[David Abrahams]
Noticing that also left me with a question: how come everybody in the world hasn't stolen as much as possible from the Python hashing implementation? Are there a billion such 10-years'-tweaked implementations lying around which all perform comparably well?
[Gordon McMillan]
Jean-Claude Wippler and Christian Tismer did some benchmarks against other implementations. IIRC, the only one in the same ballpark was Lua's (which, IIRC, was faster at least under some conditions).
I'd like to see the benchmark. Like Python, Lua uses a power-of-2 table size, but unlike Python uses linked lists for collisions instead of open addressing.

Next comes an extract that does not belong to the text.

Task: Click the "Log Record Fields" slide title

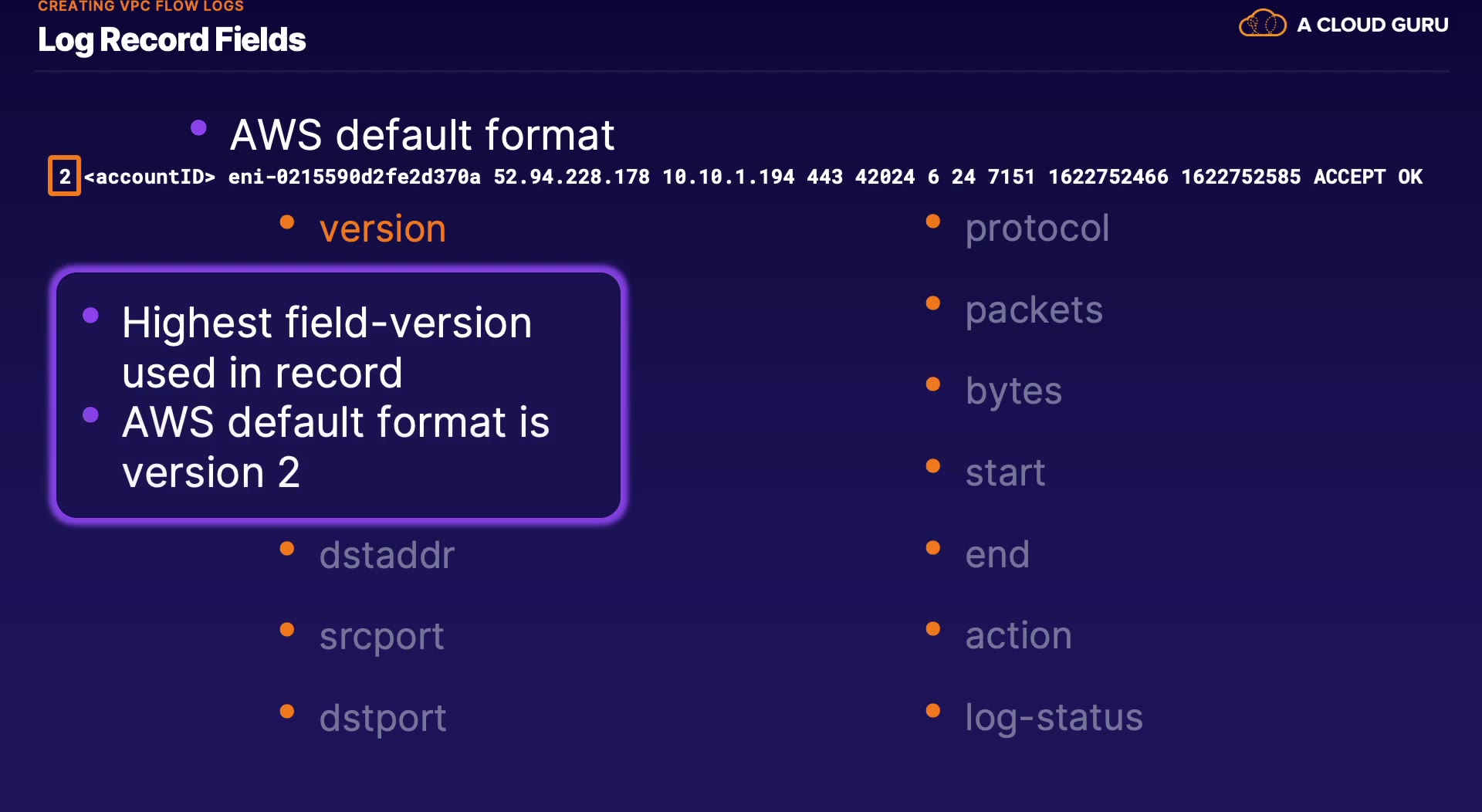Action: pyautogui.click(x=171, y=40)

This appears to leave it very vulnerable to bad cases (like using [i << 16 for i in range(20000)] as a set of keys -- Python and Lua both grab the last 15 bits of the ints as their hash codes, which means every key maps to the same hash bucket. Looks like Lua would chain them all together. Python breaks the ties quickly via its collision resolution scrambling.). The Lua string hash appears systematically vulnerable: static unsigned long hash_s (const char *s, size_t l) { unsigned long h = l; /* seed */ size_t step = (l>>5)|1; /* if string is too long, don't hash all its chars */ for (; l>=step; l-=step) h = h ^ ((h<<5)+(h>>2)+(unsigned char)*(s++)); return h; } That hash function would be weak even if it didn't ignore up to 97% of the input characters. OTOH, if it happens not to collide, ignoring up to 97% of the characters eliminates up to 97% of the expense of computing a hash. Etc. Lua's hashes do appear to get a major benefit from lacking a Python feature: user-defined comparisons can (a) raise exceptions, and (b) mutate the hash table *while* you're looking for a key in it. Those cause the Python implementation lots of expensive pain (indeed, the main reason Python has a distinct lookup function for string-keyed dicts is that it doesn't have to choke itself worrying about #a or #b for builtin strings). There's a lovely irony here. Python's dicts are fast because they've been optimized to death. When Lua's dicts are fast, it seems more the case it's because they don't worry much about bad cases. That's *supposed* to be Python's trick <wink>.